A recent study conducted by scientists from the University of California, Berkeley explored OpenAI’s ChatGPT and its GPT-4 model, and discovered an undisclosed secret: the model was trained using text from copyrighted books. This study, called “Speak, Memory: An Archaeology of Books Known to ChatGPT/GPT-4,” was authored by Kent Chang, Mackenzie Cramer, Sandeep Soni, and David Bamman.
The researchers determined that ChatGPT and GPT-4 had “memorized” texts from a variety of genres, particularly science fiction and fantasy. This lead to potentially less knowledge of other genres, such as Global Anglophone works, works in the Black Book Interactive Project and Black Caucus American Library Association award winners. David Bamman, associate professor in the School of Information at Berkeley, succinctly summarized the article by stating, “Takeaways: open models are good; popular texts are probably not good barometers of model performance; with the bias toward sci-fi/fantasy, we should be thinking about whose narrative experiences are encoded in these models, and how that influences other behaviors.”
The unknowable nature of OpenAI’s data, as well as the question as to whether the texts in question truly exist in the model, renders them unanswerable. The research team thus proposes, for a more transparent model behavior, public training data availability.
Regarding copyright implications, Stanford University law professor Tyler Ochoa agrees that lawsuits will likely arise if generated texts are too similar to those originating from copyrighted sources. He remarked that the same notions apply to image generators.
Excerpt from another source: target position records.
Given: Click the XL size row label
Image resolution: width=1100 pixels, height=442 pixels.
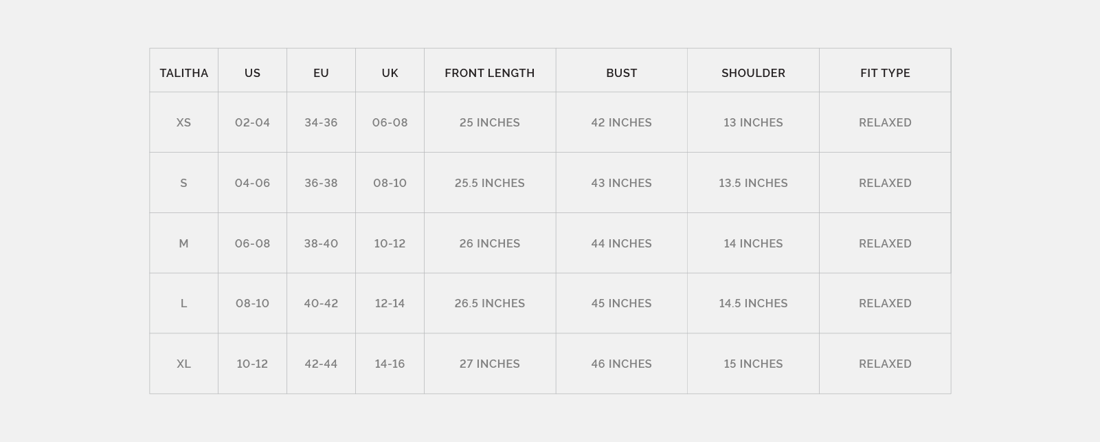Looking at the screenshot, I should click(183, 364).
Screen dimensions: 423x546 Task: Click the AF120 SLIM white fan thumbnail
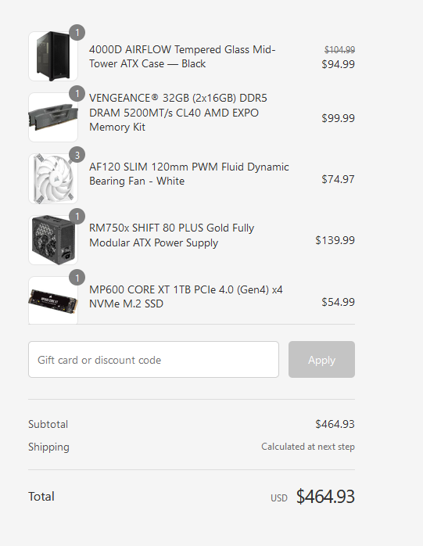(x=53, y=178)
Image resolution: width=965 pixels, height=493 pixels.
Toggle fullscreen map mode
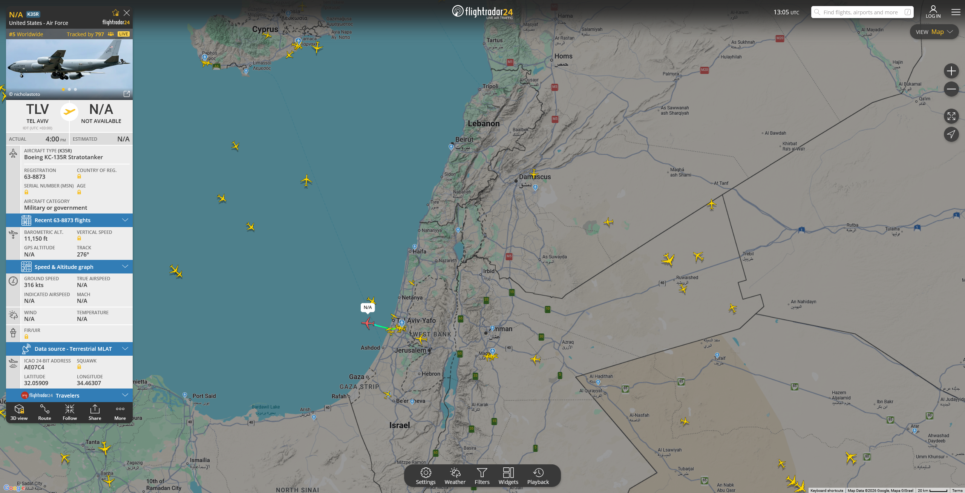click(x=951, y=116)
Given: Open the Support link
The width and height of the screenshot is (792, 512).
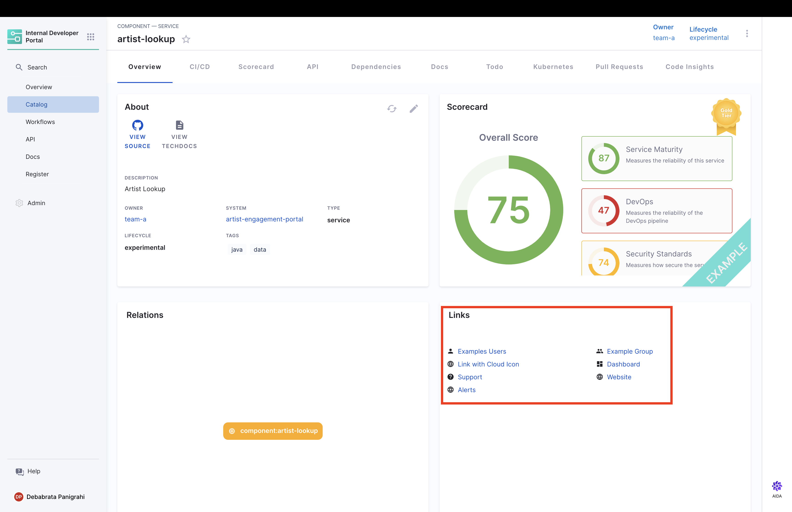Looking at the screenshot, I should click(470, 377).
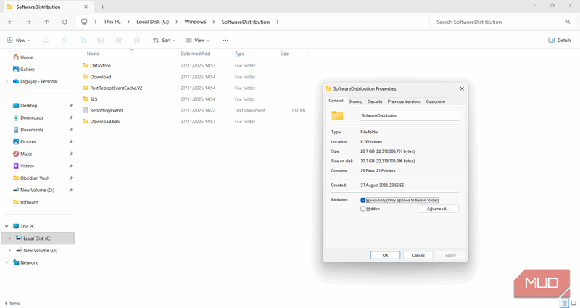Viewport: 580px width, 308px height.
Task: Open the DataStore folder
Action: pyautogui.click(x=100, y=65)
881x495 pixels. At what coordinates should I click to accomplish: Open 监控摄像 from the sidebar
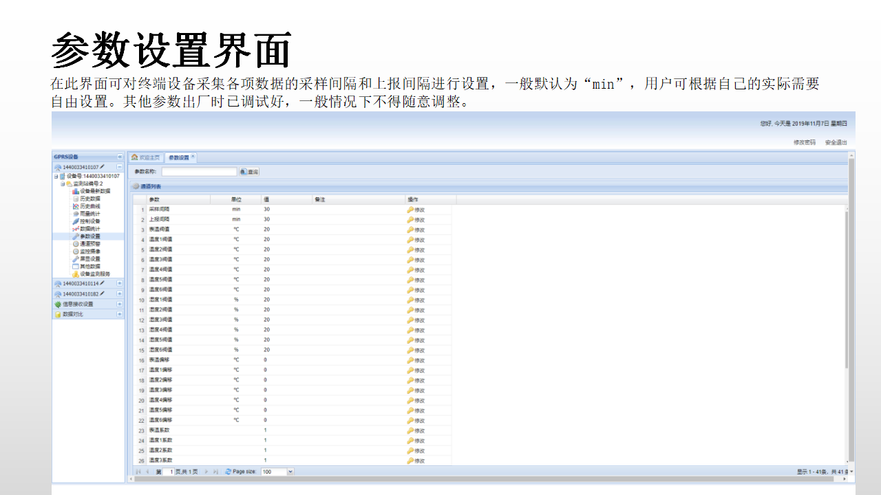click(89, 251)
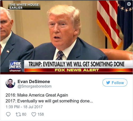Viewport: 133px width, 121px height.
Task: Open the 1:39 PM - 18 Jul 2017 timestamp
Action: tap(24, 107)
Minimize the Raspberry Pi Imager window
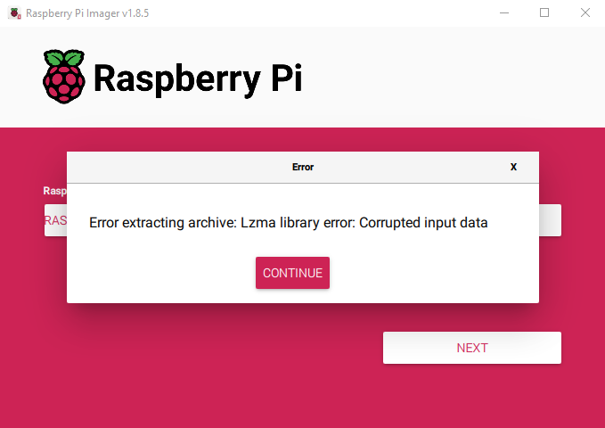The width and height of the screenshot is (605, 428). click(503, 12)
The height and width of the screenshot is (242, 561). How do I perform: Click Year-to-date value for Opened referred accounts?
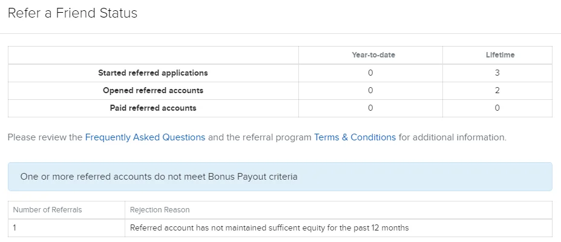pos(370,91)
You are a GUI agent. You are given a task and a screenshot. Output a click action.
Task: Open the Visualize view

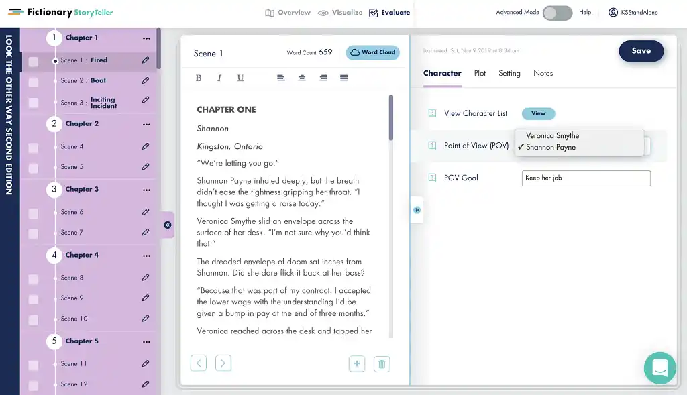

Margaret Mitchell, AI researcher and chief ethics scientist for Hugging Face, voiced the need for more efficiency in data curation and due documentation. She remarked, “I hope this work will help further advance the state of the art in responsible data curation.”
OpenAI is a research laboratory owned by Microsoft and specializes in artificial intelligence, especially and most notably deep learning, a field of AI that has been proven to generate immense success in comparison to other areas of AI. OpenAI develops and implements artificial general intelligence, creating machines to process human language and act on a provided task. ChatGPT is the first AI-driven chatbot released by OpenAI, which uses GPT-4 to generate automated responses and understand natural language. GPT-4 is the fourth version of OpenAI’s large-scaled, open-sourced language model, which is capable of generating human-like dialogue with minimal training data, and has prompted a new wave of AI-driven chatbot technology.